#### Data excerpts

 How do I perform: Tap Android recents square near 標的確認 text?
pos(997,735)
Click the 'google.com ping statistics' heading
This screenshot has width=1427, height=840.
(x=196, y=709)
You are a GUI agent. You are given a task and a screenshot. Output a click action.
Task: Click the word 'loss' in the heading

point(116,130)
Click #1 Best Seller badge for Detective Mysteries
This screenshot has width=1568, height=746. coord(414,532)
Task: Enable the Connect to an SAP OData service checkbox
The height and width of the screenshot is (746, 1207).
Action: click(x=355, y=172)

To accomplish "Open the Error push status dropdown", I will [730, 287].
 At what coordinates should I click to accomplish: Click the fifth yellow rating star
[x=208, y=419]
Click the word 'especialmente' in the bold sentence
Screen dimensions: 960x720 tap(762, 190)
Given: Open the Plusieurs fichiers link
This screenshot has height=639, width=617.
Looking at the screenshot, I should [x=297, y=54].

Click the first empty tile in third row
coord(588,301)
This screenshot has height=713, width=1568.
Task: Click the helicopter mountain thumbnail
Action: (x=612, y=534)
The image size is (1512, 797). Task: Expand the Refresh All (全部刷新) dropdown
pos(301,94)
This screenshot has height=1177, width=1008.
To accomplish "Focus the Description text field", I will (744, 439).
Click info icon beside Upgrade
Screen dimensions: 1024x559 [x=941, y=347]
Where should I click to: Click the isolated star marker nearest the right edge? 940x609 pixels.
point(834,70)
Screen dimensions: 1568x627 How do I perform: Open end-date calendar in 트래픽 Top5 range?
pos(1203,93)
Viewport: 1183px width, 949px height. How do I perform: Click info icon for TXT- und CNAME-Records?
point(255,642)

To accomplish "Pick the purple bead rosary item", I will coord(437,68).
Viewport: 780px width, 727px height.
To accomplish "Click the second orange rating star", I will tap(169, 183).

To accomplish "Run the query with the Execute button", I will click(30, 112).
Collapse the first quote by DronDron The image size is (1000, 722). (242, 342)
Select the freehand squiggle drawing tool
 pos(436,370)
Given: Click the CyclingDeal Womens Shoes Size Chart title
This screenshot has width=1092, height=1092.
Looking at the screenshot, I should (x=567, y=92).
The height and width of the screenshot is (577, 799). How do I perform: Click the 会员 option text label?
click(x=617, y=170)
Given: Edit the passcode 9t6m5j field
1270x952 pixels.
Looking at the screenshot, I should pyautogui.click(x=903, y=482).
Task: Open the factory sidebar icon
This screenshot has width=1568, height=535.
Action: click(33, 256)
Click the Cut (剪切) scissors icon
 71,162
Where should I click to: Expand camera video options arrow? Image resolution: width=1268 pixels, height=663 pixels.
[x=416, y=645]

########

• **Short exercise**
Please format the records from the line with "Given: Click the" to the line with "Looking at the screenshot, I should (x=567, y=92)." as a two-column CSV headed text and answer, one row per record. Put each value in a single quoted field with any line breaks replaced by spaces.

• **Complete output**
text,answer
"Given: Click the CyclingDeal Womens Shoes Size Chart title This screenshot has width=1092, height=1092.","Looking at the screenshot, I should (x=567, y=92)."